厚生労働省の「オンライン診療の適切な実施に関する指針の見直しに関する検討会」は12月21日、今後の検討スケジュール案を了承した。初診からのオンライン診療の恒久化について2021年夏ごろに意見を取りまとめ、同年秋の指針改定を目指す。当初は年内に一定の方向性を固める予定だったが、新型コロナウイルス感染症が再拡大している状況を踏まえ、当面は現在の時限的・特例的措置を継続することを念頭に、恒久化については丁寧な議論を重ねることにした。
この日は初診からのオンライン診療の恒久化にあたって、安全性と信頼性を確保するためのルールについて、再度議論した。前回、厚労省はオンライン診療の対象となる初診の範囲について、①慢性疾患などで通院中の患者で新たに生じた症状の診療、②過去一定期間内(例えば12カ月以内)に受診歴がある患者で新たに生じた症状の診療、③過去に受診歴はないが、オンライン診療を行う医療機関で過去一定期間内(例えば12カ月以内)に予防接種や健診を受け、患者の状態が把握できている場合―などとする案を提示したが、②、③は慎重論も多かったため、内容を修正した。

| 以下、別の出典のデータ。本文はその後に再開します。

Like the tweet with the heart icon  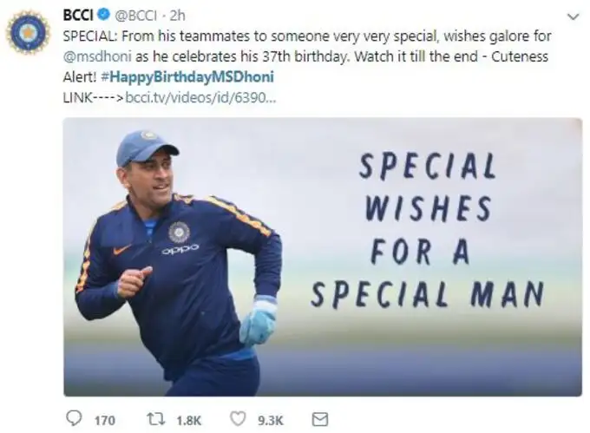[x=240, y=419]
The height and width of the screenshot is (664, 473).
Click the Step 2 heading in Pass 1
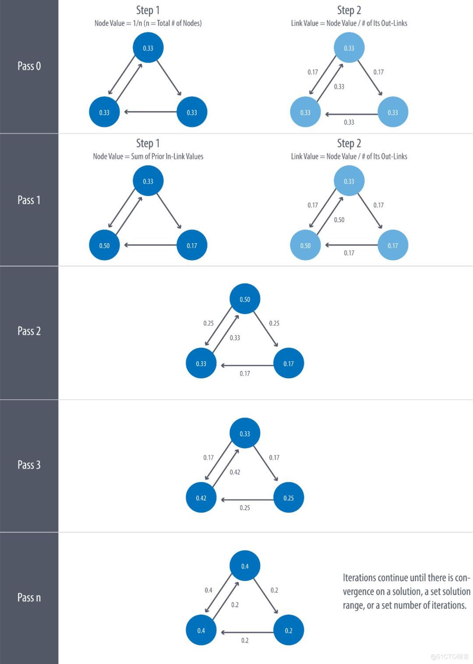click(x=349, y=143)
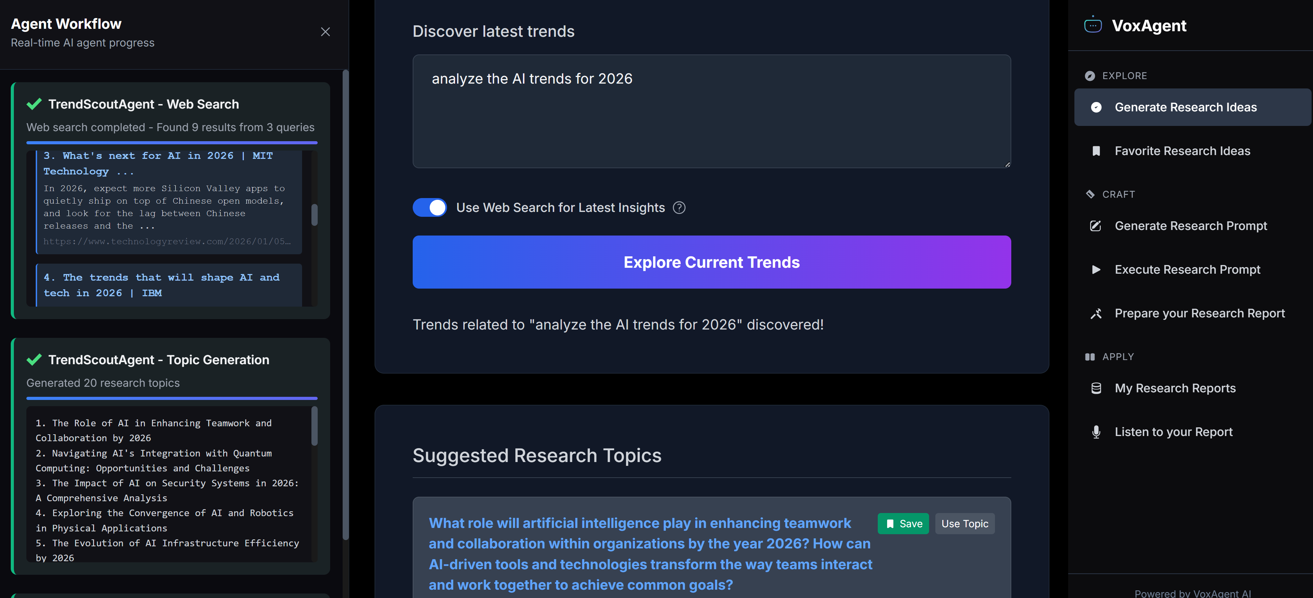
Task: Click the database icon for My Research Reports
Action: (1096, 388)
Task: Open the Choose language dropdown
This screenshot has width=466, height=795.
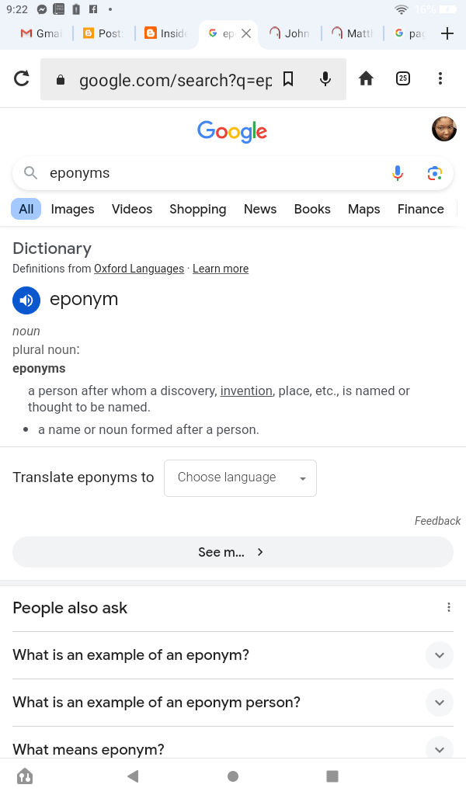Action: pos(240,477)
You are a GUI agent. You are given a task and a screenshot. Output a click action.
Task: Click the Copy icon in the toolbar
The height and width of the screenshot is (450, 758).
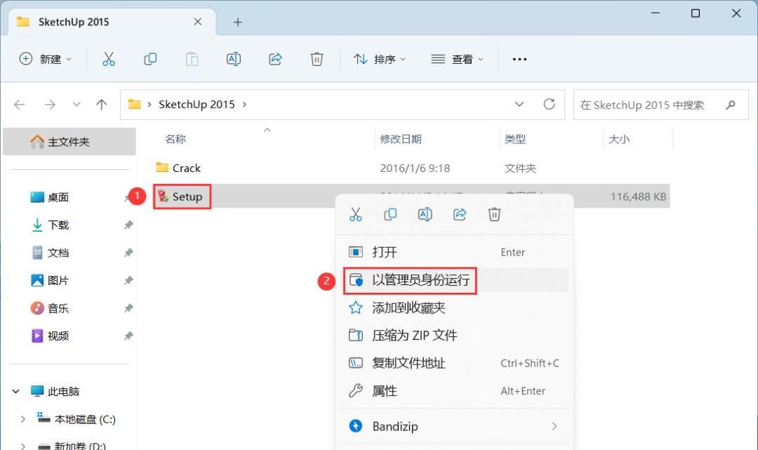[x=150, y=59]
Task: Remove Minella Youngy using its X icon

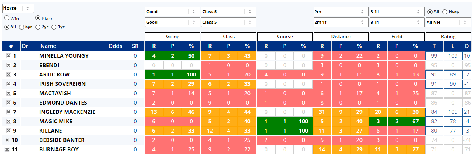Action: (x=8, y=56)
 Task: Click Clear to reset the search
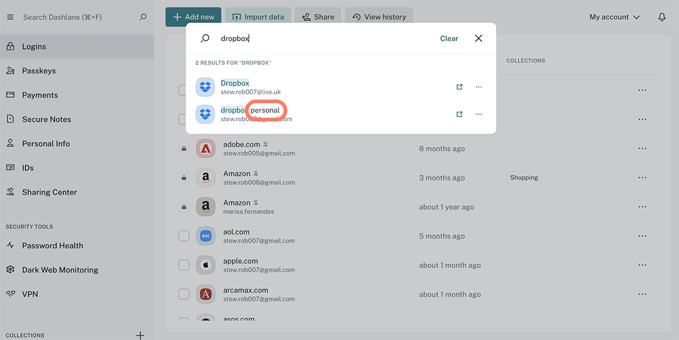449,38
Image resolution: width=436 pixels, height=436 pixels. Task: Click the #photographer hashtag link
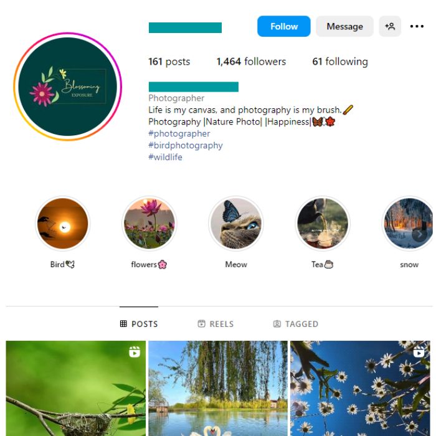179,133
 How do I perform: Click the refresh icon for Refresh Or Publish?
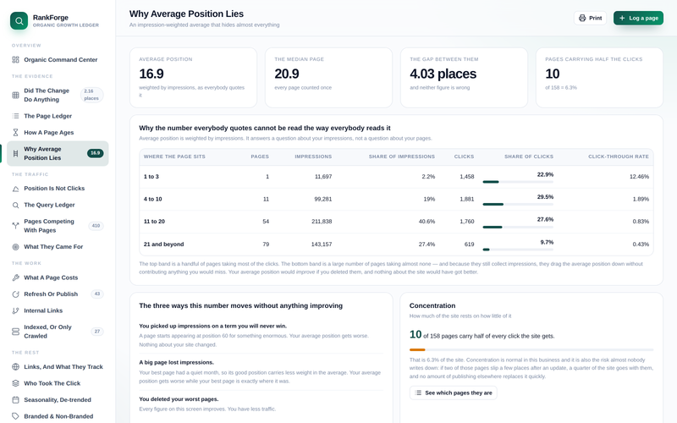(15, 294)
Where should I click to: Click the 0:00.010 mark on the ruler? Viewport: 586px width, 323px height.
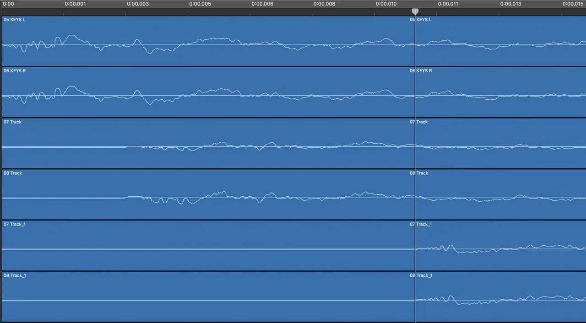[x=386, y=4]
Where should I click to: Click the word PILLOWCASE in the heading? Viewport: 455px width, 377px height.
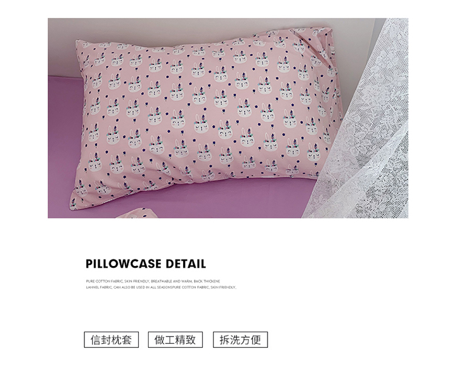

具体的には、②の受診歴のある患者はオンライン初診の対象とするが、過去の受診歴として認める期間については引き続き検討。③の受診歴のない患者は、どのような情報を事前に把握していれば、安全性を担保してのオンライン初診が可能か、専門家の意見を聞いた上で検討することを提案した。
この日は新たに、▶オンライン初診に不適切な症例や状態の患者を事前に除外し、対面診療へ誘導する「事前トリアージ」の導入、▶患者への事前説明と同意、▶処方薬の制限、▶オンライン診療を行う医師の研修―などについての具体案も示した。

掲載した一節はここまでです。